Auto: nuove accuse a Ghosn, rubati 10 mln per una start-up (MF)

14

Clicca qui per i Grafici di Renault

Nuove accuse di scarsa trasparenza si stanno addensando su Carlos Ghosn, l’ex numero uno di Renault -Nissan finito nei guai giudiziari lo scorso autunno dopo le accuse di frode al fisco giapponese.
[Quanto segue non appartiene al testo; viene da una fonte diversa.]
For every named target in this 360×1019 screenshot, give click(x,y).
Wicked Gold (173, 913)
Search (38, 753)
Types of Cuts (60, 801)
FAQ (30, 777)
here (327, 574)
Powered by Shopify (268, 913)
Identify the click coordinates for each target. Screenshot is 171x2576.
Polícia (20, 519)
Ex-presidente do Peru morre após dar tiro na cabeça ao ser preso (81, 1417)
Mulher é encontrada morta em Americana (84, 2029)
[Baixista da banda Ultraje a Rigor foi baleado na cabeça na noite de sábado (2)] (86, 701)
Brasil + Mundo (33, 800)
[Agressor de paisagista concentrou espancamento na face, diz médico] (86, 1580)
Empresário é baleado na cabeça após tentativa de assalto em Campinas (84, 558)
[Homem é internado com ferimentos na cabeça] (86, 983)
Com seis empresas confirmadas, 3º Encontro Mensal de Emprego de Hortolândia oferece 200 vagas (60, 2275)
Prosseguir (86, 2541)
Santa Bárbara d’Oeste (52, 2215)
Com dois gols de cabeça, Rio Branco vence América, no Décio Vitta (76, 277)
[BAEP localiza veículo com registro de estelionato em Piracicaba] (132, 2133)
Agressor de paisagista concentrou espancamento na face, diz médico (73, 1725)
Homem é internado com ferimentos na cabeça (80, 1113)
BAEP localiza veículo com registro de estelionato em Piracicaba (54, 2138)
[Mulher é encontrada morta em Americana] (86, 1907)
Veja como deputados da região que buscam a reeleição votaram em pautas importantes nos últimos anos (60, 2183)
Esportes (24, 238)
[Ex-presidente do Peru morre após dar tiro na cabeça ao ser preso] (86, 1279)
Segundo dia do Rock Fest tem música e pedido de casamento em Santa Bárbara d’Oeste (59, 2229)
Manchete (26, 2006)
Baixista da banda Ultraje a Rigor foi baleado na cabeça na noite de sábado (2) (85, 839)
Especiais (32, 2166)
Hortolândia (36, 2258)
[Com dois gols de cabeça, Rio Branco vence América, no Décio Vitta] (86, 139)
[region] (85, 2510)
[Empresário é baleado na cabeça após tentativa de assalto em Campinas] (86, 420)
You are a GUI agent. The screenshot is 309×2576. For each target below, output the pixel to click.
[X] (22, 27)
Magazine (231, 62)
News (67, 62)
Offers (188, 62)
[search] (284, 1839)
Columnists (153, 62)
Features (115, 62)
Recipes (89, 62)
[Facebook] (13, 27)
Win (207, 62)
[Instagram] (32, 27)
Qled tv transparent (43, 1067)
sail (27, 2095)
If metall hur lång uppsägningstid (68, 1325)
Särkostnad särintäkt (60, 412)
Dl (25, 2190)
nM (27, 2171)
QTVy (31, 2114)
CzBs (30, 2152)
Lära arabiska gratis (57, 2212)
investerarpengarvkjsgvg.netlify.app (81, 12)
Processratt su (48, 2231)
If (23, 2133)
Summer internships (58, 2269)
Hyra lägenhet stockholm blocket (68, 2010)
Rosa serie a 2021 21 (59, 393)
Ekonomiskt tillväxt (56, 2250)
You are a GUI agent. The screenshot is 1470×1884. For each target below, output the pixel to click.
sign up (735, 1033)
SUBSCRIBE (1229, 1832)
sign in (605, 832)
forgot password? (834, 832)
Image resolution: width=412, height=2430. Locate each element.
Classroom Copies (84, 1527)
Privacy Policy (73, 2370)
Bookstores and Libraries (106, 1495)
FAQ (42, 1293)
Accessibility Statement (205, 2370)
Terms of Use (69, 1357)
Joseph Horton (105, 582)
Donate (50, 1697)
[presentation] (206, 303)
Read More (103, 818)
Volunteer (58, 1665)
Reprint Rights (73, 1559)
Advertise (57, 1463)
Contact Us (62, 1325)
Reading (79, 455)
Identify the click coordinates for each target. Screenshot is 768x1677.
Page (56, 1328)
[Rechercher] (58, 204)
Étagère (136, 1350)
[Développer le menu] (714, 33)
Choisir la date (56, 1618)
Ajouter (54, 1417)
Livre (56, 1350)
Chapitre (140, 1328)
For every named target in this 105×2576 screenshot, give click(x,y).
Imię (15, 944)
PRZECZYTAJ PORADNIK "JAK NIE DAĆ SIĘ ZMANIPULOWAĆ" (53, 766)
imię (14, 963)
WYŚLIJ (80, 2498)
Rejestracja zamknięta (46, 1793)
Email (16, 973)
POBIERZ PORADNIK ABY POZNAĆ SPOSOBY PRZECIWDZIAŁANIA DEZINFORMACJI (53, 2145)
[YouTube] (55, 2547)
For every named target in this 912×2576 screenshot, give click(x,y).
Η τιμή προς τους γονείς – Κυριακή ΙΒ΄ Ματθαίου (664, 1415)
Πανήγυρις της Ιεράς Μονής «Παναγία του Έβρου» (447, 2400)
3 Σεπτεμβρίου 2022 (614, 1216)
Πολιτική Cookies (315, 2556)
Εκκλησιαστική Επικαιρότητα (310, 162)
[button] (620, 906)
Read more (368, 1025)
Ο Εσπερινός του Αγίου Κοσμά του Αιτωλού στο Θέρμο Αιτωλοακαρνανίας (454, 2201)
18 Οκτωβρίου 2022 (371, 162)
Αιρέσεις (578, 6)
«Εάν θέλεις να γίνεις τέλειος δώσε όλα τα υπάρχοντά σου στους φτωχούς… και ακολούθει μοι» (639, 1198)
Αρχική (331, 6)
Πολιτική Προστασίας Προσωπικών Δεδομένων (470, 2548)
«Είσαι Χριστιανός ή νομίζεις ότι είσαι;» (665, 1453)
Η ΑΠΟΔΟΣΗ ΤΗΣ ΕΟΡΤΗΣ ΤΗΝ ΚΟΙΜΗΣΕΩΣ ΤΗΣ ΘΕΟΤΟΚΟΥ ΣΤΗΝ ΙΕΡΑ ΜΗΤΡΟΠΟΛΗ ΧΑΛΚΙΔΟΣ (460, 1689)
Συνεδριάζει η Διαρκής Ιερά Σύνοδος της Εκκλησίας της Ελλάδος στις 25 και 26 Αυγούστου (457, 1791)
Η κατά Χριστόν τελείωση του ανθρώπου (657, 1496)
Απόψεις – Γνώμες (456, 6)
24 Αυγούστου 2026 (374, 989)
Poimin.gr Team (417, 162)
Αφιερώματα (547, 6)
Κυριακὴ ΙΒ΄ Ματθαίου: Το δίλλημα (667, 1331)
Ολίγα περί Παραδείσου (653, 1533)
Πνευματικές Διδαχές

Secondo MF, che riporta il Wall Street Journal, infatti il manager franco-libanese, quando era ancora a capo dell’alleanza franco-nipponica, non avrebbe informato Nissan che stava costituendo una start-up nella Silicon Valley insieme al figlio con i milioni di dollari ricevuti da un importatore della stessa casa giapponese. Secondo le ipotesi degli investigatori, Ghosn avrebbe rubato soldi a Nissan girando 10 milioni di dollari all’importatore in Oman per poi riceverne la metà attraverso una società chiamata Good Faith Investments basata in Libano.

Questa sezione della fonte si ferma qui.